If nothing or little is publicly available, be genuinely interested and ask questions about how they got there. Learn from them and try to make them see parts of themselves in you. “Oh you studied computer science before becoming a designer, that’s awesome! I really enjoyed the coursework too, but really saw this as a calling after doing straight up engineering work first.”
4. What do you know about the role?
Do not memorize the role, talk about how your background complements the role and were your biggest strengths are. Know your resume in relation to the role itself. Emphasize the strengthens within skills/experience/etc. that you DO possess. Address how you will overcome the weaknesses. “I know I haven’t worked with Atlassian products a lot, but I have plenty of experience with numerous other software tools as you can see from my resume. I’m sure I can pick it up in a short time.” Remember the thesis defense.

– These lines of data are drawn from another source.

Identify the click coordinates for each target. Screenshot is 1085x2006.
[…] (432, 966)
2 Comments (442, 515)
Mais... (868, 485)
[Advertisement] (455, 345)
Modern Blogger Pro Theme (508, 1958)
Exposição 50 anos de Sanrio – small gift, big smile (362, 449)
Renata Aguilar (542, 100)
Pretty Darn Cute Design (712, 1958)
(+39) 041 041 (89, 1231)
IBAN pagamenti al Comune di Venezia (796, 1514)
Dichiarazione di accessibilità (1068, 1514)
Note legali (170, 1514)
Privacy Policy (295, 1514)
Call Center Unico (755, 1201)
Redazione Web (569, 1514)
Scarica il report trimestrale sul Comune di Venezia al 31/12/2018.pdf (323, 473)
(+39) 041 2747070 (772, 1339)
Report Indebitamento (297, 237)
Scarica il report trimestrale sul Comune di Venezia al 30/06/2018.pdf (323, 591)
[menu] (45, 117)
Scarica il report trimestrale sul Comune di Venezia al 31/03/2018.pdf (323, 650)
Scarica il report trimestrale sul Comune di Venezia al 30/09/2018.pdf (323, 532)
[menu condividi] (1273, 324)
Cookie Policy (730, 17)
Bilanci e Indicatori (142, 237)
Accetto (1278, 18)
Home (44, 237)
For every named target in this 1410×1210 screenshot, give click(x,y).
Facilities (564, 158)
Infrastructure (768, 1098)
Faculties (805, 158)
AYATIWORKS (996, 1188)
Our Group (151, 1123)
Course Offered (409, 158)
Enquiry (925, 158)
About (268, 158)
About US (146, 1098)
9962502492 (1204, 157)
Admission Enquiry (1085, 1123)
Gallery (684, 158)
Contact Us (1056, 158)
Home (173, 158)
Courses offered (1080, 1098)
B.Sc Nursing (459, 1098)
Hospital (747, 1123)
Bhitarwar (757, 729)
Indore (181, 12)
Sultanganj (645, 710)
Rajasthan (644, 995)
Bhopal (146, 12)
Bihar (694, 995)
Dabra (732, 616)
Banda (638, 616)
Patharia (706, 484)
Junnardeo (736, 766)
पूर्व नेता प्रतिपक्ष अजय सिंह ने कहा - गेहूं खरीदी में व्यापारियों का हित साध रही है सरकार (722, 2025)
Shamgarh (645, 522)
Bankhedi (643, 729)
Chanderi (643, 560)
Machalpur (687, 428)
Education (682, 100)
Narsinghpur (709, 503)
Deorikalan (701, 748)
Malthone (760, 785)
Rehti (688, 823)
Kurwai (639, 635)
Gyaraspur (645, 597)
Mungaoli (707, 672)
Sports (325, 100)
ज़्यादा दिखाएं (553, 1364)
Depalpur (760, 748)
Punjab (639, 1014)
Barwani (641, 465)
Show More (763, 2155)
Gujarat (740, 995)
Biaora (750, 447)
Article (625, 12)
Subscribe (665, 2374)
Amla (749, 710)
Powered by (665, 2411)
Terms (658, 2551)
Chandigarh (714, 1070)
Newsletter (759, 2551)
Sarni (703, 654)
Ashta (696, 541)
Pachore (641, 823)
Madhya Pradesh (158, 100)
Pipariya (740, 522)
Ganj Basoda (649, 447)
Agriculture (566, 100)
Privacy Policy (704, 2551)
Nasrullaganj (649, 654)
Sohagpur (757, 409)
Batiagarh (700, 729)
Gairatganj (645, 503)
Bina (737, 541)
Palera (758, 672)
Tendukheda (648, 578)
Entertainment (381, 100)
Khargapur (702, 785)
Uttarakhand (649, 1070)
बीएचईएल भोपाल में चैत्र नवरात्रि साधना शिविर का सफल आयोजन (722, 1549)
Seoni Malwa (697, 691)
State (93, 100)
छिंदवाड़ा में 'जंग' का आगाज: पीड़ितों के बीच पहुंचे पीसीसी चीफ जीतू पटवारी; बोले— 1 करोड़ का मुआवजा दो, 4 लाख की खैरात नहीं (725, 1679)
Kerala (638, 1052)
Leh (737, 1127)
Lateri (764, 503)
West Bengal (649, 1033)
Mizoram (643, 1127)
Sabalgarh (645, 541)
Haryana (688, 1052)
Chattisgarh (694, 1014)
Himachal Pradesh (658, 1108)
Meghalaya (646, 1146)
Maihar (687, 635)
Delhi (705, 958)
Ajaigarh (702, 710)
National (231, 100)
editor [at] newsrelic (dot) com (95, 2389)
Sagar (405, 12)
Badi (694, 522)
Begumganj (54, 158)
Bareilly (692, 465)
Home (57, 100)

5. Do you know the company? Do you REALLY know the company?
You should be spending lots of time learning their business model, company culture, and latest news.
How are they differentiated from their competitors? What do they lack compared to competitors?
5. Do you know the climate they work in?
Are they in open source? Government contracting? Learn the landscape.
6. What are you looking for in your next role? Next Company?
Do not try to please them with an answer, try to describe exactly why this role and company are right for you. If it isn’t then you made a big mistake and with honesty will come an answer to whether it is a fit for both of you.
7. Do you have any questions for us/me? Why do you want to work for [insert company]?
Have questions ready, I think a good rule of thumb is 7 to 10 go to questions about the company, person, role, etc. Cater them to the organization as much as possible.